### AIM OF THE TASK
Your answer must match, word for word, the lines from the one holding "Aiheet (723, 311)" through the final line below, with pictures excluded.

[Stored data]
******
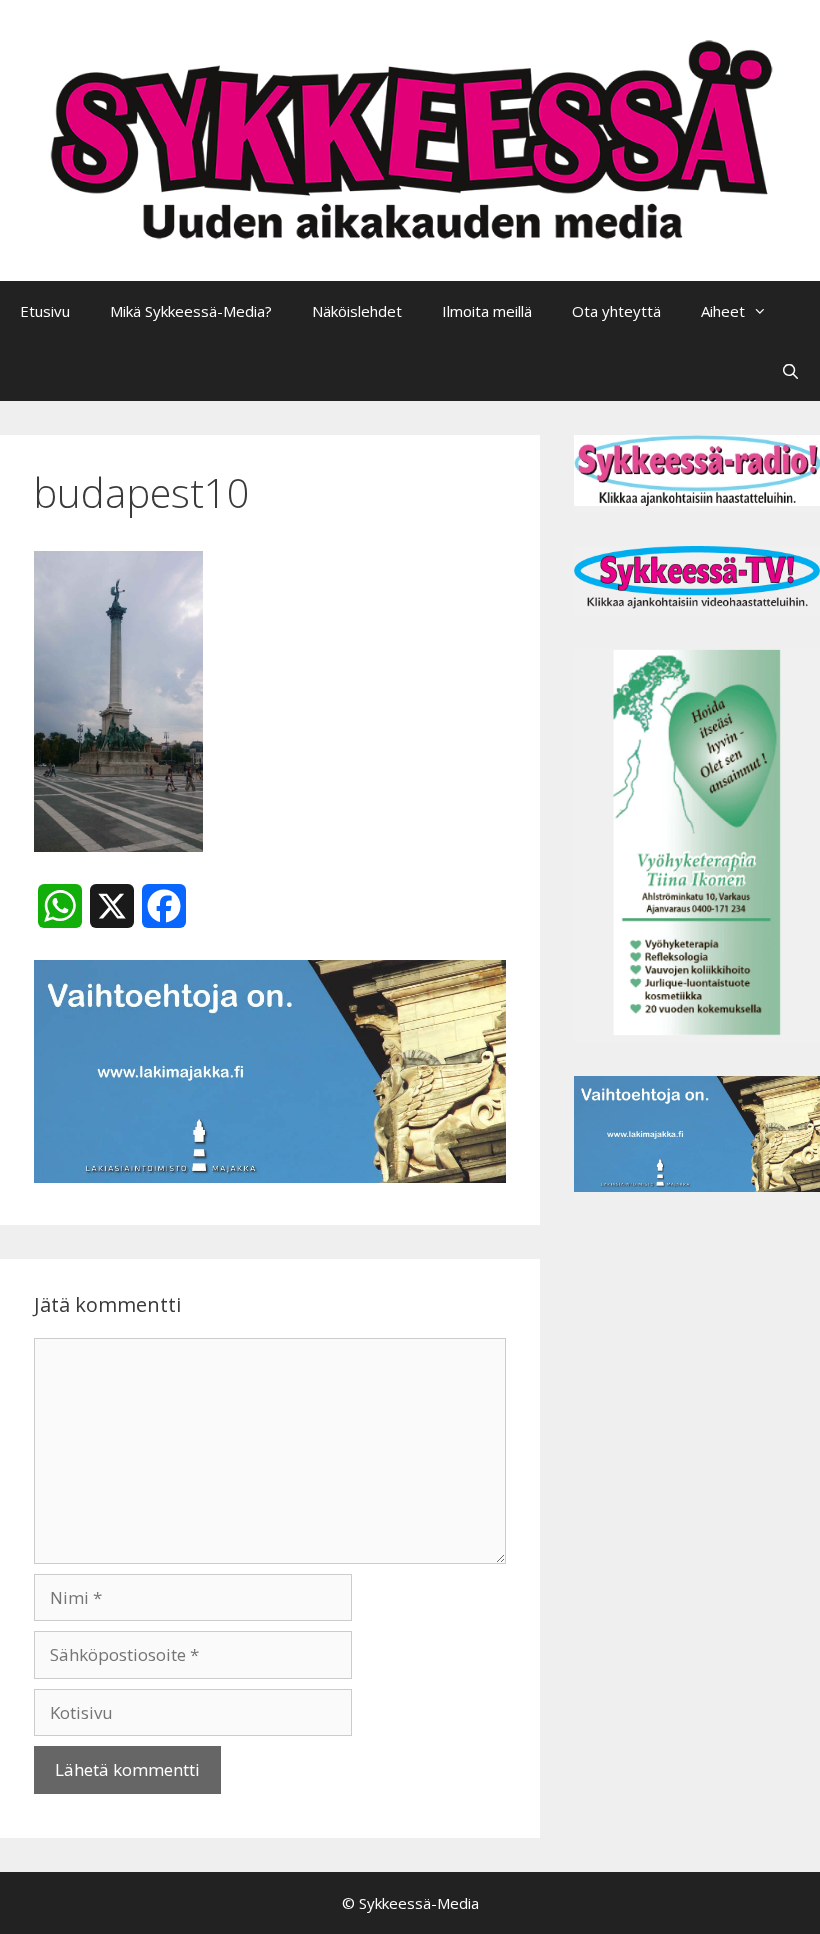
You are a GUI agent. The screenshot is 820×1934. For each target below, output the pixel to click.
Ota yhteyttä (616, 311)
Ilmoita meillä (487, 311)
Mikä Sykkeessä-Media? (191, 311)
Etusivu (45, 311)
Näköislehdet (357, 311)
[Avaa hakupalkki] (790, 371)
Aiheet (723, 311)
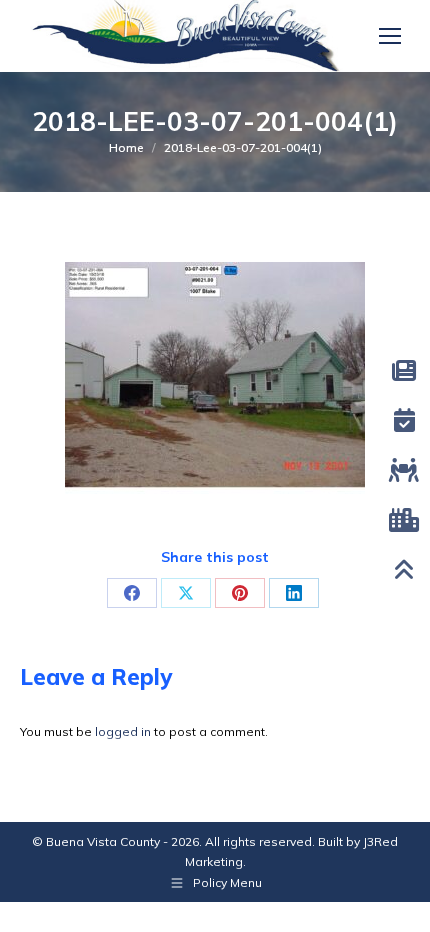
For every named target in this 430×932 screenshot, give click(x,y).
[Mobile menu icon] (390, 36)
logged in (123, 731)
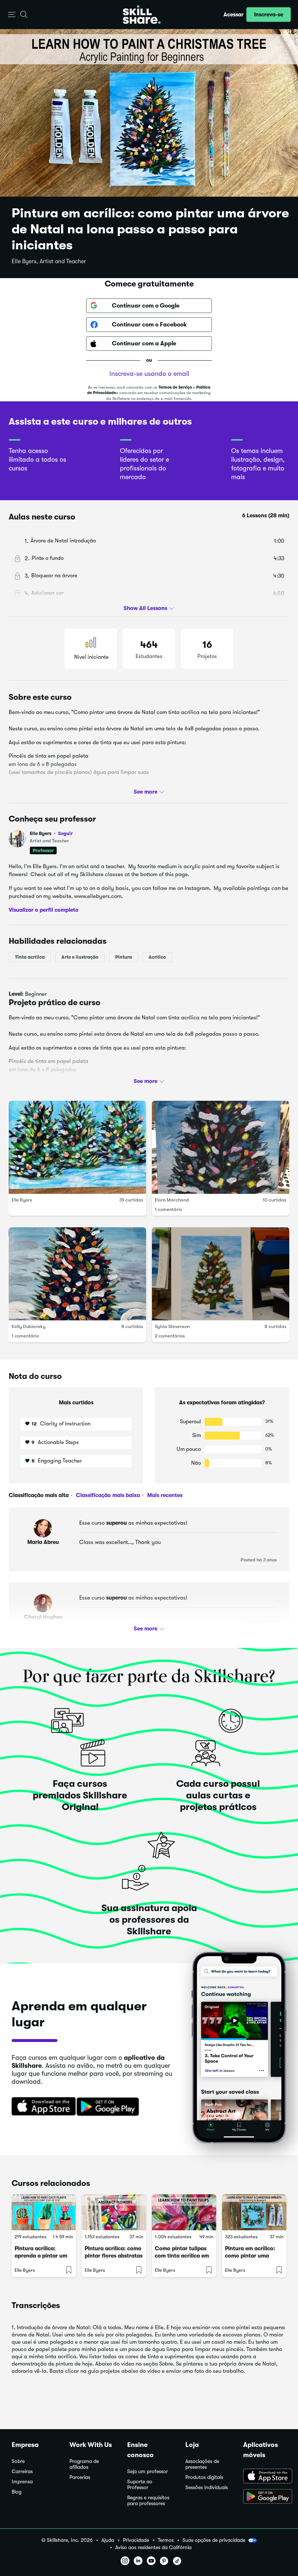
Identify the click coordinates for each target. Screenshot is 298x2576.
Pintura (123, 957)
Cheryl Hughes (43, 1617)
******
### RESULT FOR THIS TASK
Aiheet (723, 311)
For every named target in this 430×932 screenshot, give click(x,y).
[Mobile menu icon] (390, 36)
logged in (123, 731)
Identify the click coordinates for each target. Screenshot is 298x2576.
Pintura (123, 957)
Cheryl Hughes (43, 1617)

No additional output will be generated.